Annotations and collations

Long day with lots of work done on annotations and collations. We have a fairly solid structure up and running. ise:rdg/@resp are becoming tei:rdg/@wit that will point to a tei:witness/xml:id in the header of the document that @corresp to a series, etc. Annotations have become a list of tei:notes with spans, glosses, and other notes. Still have to figure out iembeds, which will be worth while when converting the XWiki documents. This is all coming together nicely.


ISE3 mtg (JJ, MT, DJ)

Had a whole day meeting with JJ, MT, and DJ to go over ISE3 implementation. Lots of great stuff discussed, most of which documented through Asana and the GitHub repo. And good headway made with annotations and collations; I've think we've discussed it enough to start writing some code that processes annotations and collations.


Work on Annotations

Talking at length with MT about annotations and collations. He gave me a good run-through of how apparatus work and we made some progress thinking about how it will be implemented. We're still not sure about which method of annotation is best for the project, particularly since we're sort of wedded to string-matching. We've been wading through the TEI guidelines trying to find the most appropriate method for attachment.


ISE3 Conversion (420+ 375)

Post for June 14 and 15: working on ISE3 TEI conversion. Long time spent trying to deal with unicode characters that were being garbled in OSX--solved by creating a small XSLT for conversion that used analyze string to tokenize each character and fn:string-to-codepoints to check whether or not the string should be escaped or not. Seems to be working well now. Discussed file structure with JJ and MT to come to the conclusion: each edition gets its own folder (with the ISE work id without the 'ise' prefix) that has documents, etc. Note: we are not future proofing the ISE to think about more than 1 edition.


Added handling for glyphs and respStmts into the first and second passes (respectively) of the build process, which seem to be working well. Chatted with MT about linebreaks and he explained the various ways the ISE have used milestones and linebreaks. Summary of points made by MT:
  • TLNs, QLNs, L, and MS tags are all milestone units and not end of line breaks
  • Editors can make up their own types of milestones with their own numbering systems if they choose
  • White space line breaks (\n) are significant and represent the linebreaks for that particular edition
This poses some questions to ask MH and JJ at some point. Should all milestone like things become milestones with '\n's becoming <lb edRef="#thisEd"/>? MT also mentioned that since we're now using the ISE tools to manipulate the IML, we don't the multiple regex conversions that we're currently using.
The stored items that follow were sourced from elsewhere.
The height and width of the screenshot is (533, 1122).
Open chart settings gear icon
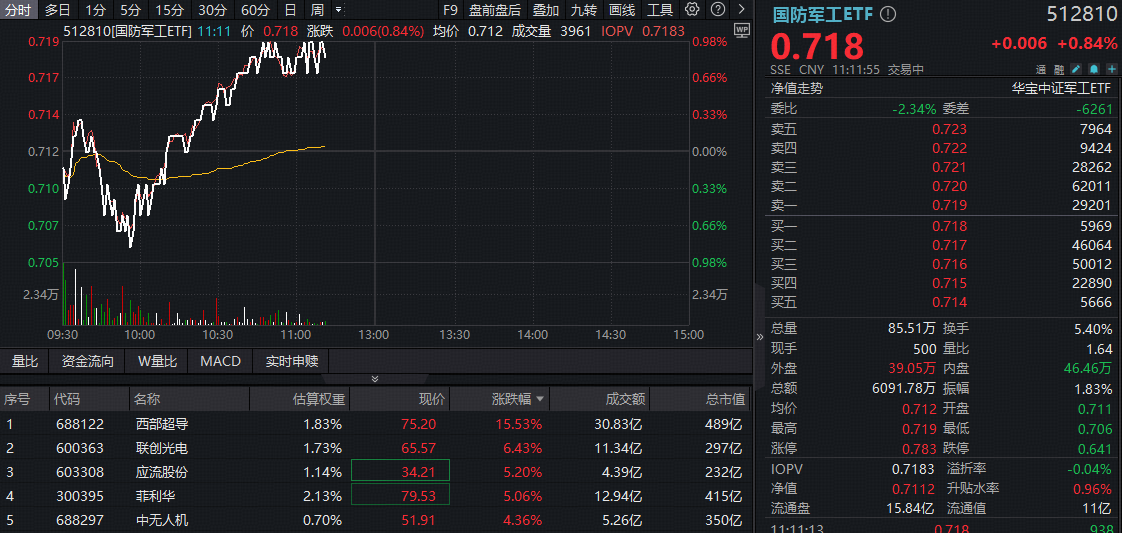[692, 10]
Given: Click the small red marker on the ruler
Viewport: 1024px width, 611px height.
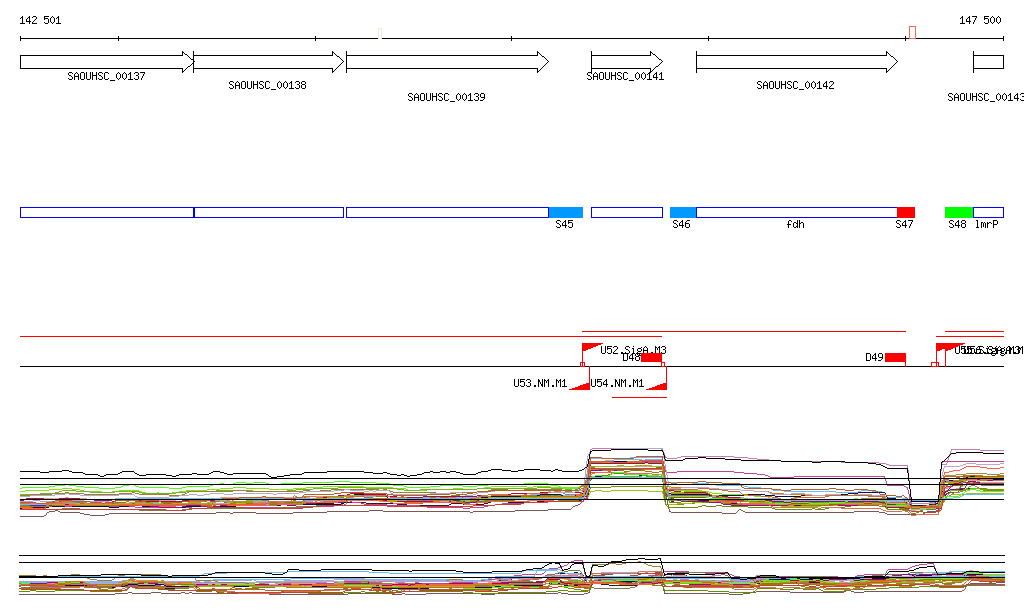Looking at the screenshot, I should click(x=912, y=33).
Continued working with taxonomies, and spent some time with JJ formalizing and finishing the responsibility taxonomy. Didn't have time to encode it today, but it's in an easily processable form, so it should be quick to add to the taxonomies document. Also discussed glyphs and chars with MH and MT; we decided that only glyphs that had standard correlations (most ligatures) would be encoded in the taxonomy. Diagraphs, accents, and other characters that are untranslatable would not.
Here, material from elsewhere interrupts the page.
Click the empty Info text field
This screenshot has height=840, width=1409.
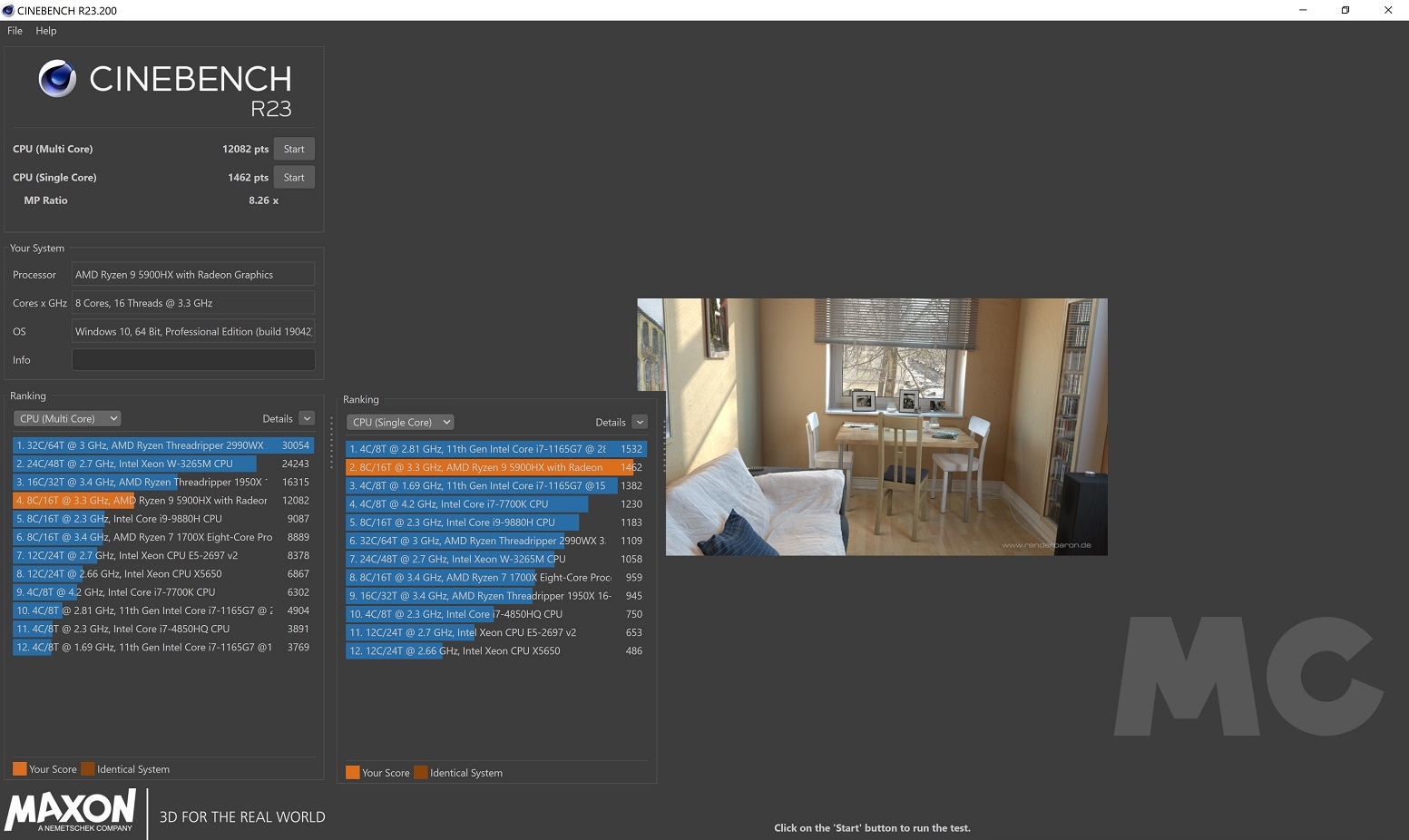(x=192, y=360)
Unicode, glyphs, and chars

Working with MH and MT in figuring out special character stuff. MT already had some utilities built in to deal with characters encoded like {s} in the unicode, so there's a starting point. I had to wrestle with the sgml to tei code a bit to get it work. Started to build a taxonomies doc in ISE3's SVN repo with the chars in it. Note: OSX's documentation seems to be false when it says that by default it encodes in UTF-8. It was producing wonky output unless you appended the argument: -b=UTF-8.


More work done on the SGML to TEI conversion. Prose and verse seem to be being handled well and the creation of the listPers in the particDesc seems right as well. I began looking at the code mapping for ligatures and other special characters. Not sure what exactly needs to happen there. Created a bash script that looks through the IML files to investigate how often that character is used; I couldn't use XSLT or anything like that since the ampersands, etc, are difficult to search with for text. I now have a script that lists the characters by number of use. It needs to be finished, however, so that we can see which files contain these characters and how we should work with them.


Coding standards meeting

Met with MT and JT. We established coding and documentation standards for XSLT, Schematron, and Ant (to some degree), and figured out how the ISE2, ISE3 and GitHub repos will relate to each other and to the Jenkins build. Documentation in Github repo.

Setting up ISE3

Worked on H5 and got it validating in TEI and worked a bit on the personography. Meeting with MH and MT discussing code standards, which was very interesting and helpful.